* _EXCERPTED PASSAGE_:
***
The Devil’s Blunt Instrument

Libertarians believe they are on the march, following last week’s local election successes by UKIP. And in the libertarian vanguard is The Devil’s Knife, successor to the even swearier Devil’s Kitchen, and presumably still the handiwork of one Chris Mounsey, whose fifteen minutes of fame consisted of being done up like a kipper by Andrew “Brillo Pad” Neil in the run-up to the 2010 General Election.


The Devil clearly favours Nigel “Thirsty” Farage and his pals. So what high-minded libertarian ideas are in the mix? “First, the British people are worried about a particular sort of immigrant—those that they see as ‘foreign’. This is a loose term, but essentially includes people who don't speak English ... UKIP can pledge to target the immigrants that people fear”.

Anyone seeing the significant disconnect between any definition of “libertarian” and a desire to wall up the UK against people talking foreign may be reassured that they are not alone: libertarian this is not. Nor is the necessary suspension of reality to accommodate the UKIP line on energy policy: “UKIP also have a credible energy policy ... we are in severe danger of rolling power cuts next year”.
***
* _STATED TASK A_:
According to the excerpted passage, what blog came before The Devil's Knife?

* _DATA EXTRACT_:
***
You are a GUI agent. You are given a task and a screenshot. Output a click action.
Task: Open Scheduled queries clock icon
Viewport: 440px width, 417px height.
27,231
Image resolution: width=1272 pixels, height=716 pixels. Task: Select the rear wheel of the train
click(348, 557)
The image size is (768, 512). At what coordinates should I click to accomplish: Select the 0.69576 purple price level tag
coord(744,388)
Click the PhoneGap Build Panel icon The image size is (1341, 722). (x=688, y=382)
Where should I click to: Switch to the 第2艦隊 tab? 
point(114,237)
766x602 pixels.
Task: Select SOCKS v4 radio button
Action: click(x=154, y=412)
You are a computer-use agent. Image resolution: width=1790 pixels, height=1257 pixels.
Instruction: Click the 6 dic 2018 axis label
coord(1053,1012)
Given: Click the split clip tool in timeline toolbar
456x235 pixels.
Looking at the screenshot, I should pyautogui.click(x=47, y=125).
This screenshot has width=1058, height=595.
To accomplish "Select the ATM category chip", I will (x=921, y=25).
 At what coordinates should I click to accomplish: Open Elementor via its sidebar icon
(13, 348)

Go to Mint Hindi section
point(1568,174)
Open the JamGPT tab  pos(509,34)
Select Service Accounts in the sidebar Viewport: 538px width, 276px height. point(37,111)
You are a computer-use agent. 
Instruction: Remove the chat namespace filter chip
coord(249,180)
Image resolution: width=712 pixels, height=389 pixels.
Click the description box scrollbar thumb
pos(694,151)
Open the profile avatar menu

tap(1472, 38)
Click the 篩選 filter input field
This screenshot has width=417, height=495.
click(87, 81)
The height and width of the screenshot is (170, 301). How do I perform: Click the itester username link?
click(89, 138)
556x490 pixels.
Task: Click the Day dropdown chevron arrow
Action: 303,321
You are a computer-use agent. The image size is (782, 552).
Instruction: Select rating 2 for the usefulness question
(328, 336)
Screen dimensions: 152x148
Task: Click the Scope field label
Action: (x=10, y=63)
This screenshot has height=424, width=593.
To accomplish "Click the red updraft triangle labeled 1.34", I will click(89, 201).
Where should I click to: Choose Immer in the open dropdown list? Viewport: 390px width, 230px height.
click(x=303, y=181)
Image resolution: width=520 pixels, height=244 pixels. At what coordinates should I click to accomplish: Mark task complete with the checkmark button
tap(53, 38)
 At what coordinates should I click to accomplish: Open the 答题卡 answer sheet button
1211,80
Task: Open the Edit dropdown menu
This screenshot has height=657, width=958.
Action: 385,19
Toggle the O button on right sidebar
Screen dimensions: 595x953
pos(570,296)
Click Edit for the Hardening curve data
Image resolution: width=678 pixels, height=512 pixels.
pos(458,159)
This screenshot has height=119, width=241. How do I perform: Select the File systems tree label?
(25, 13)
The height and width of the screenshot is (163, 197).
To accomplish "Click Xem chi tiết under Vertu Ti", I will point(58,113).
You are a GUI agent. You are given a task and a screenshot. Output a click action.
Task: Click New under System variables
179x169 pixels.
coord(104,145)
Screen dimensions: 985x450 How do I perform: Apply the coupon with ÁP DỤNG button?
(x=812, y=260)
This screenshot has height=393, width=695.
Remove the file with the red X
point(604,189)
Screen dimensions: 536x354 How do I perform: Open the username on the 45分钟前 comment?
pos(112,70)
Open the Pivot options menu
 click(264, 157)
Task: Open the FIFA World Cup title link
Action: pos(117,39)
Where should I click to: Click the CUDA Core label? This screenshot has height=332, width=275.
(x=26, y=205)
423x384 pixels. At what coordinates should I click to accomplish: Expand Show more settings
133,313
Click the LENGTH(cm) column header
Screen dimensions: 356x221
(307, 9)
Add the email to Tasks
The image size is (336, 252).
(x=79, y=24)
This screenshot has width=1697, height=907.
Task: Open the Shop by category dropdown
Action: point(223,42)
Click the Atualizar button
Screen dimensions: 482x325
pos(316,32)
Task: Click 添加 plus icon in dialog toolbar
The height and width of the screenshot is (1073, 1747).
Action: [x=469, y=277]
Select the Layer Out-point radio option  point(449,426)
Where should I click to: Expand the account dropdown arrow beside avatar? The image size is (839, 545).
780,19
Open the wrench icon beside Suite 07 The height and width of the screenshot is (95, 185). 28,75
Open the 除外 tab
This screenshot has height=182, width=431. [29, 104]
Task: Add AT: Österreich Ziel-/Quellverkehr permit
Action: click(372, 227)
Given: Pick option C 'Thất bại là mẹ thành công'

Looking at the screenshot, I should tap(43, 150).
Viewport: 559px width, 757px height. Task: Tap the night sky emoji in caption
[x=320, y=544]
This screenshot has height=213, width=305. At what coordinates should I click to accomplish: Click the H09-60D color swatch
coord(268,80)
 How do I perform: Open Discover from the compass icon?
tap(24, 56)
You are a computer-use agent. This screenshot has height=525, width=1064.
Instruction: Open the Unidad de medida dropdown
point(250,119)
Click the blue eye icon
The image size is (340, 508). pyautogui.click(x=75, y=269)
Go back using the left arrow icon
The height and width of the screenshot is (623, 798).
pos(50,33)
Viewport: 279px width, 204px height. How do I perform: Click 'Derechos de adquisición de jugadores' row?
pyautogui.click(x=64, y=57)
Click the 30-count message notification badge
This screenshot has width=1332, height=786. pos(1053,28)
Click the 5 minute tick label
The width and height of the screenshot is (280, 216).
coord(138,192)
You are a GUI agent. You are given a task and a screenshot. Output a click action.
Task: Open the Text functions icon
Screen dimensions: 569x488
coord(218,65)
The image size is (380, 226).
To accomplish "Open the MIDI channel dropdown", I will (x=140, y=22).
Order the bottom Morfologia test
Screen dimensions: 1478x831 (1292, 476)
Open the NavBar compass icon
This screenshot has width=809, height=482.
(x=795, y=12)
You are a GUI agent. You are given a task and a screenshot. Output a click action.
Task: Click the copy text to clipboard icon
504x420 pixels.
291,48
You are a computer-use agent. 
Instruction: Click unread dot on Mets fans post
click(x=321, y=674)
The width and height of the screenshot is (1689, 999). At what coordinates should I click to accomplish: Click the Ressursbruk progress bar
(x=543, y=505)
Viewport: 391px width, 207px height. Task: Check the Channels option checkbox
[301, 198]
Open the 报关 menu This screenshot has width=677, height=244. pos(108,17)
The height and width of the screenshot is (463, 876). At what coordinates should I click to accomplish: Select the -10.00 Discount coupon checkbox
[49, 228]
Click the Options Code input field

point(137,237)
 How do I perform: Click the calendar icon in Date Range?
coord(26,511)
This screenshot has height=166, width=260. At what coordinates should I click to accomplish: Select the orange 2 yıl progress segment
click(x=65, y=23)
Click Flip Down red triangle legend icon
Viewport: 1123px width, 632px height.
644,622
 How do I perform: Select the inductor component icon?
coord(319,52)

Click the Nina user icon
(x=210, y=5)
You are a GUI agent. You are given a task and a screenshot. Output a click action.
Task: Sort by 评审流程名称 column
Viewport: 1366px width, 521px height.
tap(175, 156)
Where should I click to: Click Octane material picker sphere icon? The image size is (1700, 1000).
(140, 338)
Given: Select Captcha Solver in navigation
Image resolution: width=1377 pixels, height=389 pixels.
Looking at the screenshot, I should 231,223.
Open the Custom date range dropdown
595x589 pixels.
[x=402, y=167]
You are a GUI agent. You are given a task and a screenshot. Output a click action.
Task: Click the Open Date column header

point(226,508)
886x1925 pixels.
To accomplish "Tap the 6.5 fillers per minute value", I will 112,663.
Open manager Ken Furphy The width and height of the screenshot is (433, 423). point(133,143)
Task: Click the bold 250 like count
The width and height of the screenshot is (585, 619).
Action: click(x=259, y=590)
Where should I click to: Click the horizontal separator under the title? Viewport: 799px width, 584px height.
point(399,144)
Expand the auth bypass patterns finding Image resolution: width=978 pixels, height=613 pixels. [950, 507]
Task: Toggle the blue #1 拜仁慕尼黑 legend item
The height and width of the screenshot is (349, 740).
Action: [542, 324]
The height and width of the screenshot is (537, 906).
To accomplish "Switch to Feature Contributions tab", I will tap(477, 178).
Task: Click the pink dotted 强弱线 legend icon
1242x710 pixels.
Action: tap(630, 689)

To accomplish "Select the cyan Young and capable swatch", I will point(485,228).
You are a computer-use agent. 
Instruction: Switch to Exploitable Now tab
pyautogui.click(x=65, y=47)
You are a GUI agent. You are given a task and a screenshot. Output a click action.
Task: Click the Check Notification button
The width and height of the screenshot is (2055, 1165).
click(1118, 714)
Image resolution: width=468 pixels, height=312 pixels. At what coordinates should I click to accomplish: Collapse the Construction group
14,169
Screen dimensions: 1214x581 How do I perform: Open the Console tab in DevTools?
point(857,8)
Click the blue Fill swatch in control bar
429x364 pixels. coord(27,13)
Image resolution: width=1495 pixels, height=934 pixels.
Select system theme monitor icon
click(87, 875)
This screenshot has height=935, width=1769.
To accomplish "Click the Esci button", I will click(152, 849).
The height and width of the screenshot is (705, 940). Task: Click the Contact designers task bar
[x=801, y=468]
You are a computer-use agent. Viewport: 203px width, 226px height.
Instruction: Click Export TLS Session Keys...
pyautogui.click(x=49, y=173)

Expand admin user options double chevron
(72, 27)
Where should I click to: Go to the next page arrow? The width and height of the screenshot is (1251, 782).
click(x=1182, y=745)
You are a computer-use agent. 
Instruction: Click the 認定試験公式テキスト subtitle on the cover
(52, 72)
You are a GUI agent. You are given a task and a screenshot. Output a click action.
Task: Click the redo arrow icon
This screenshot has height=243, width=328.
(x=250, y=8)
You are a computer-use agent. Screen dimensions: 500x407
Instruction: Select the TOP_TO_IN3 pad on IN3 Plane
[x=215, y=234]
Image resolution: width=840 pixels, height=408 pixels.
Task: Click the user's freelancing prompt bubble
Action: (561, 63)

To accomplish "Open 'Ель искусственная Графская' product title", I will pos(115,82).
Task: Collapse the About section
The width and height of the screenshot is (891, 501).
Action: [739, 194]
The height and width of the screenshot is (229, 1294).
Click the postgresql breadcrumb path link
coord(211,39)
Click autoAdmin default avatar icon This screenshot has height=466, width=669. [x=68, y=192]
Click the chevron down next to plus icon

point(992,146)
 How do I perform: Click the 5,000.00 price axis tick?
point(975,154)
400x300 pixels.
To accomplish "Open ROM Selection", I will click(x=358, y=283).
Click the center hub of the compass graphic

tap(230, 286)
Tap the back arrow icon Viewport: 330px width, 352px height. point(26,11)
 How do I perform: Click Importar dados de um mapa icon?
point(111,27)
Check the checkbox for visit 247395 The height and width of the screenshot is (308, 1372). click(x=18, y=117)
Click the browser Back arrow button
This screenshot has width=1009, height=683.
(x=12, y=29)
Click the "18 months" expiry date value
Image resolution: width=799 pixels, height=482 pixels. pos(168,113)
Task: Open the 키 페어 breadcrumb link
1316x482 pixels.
***
* _STATED TASK B_:
Please render part of the listing as a Markdown table with columns named Row and Listing line. Begin at the listing line that contains "At what coordinates should I click to accomplish: Open Elementor" and stop after the one that contains "Action: 303,321", leaving out blank lines.

* _EXPECTED ANSWER A_:
The Devil's Kitchen

* _EXPECTED ANSWER B_:
| Row | Listing line |
|---|---|
| 1 |  At what coordinates should I click to accomplish: Open Elementor via its sidebar icon |
| 2 | (13, 348) |
| 3 | Go to Mint Hindi section |
| 4 | point(1568,174) |
| 5 | Open the JamGPT tab  pos(509,34) |
| 6 | Select Service Accounts in the sidebar Viewport: 538px width, 276px height. point(37,111) |
| 7 | You are a computer-use agent.  |
| 8 | Instruction: Remove the chat namespace filter chip |
| 9 | coord(249,180) |
| 10 | Image resolution: width=712 pixels, height=389 pixels. |
| 11 | Click the description box scrollbar thumb |
| 12 | pos(694,151) |
| 13 | Open the profile avatar menu |
| 14 | tap(1472, 38) |
| 15 | Click the 篩選 filter input field |
| 16 | This screenshot has width=417, height=495. |
| 17 | click(87, 81) |
| 18 | The height and width of the screenshot is (170, 301). How do I perform: Click the itester username link? |
| 19 | click(89, 138) |
| 20 | 556x490 pixels. |
| 21 | Task: Click the Day dropdown chevron arrow |
| 22 | Action: 303,321 |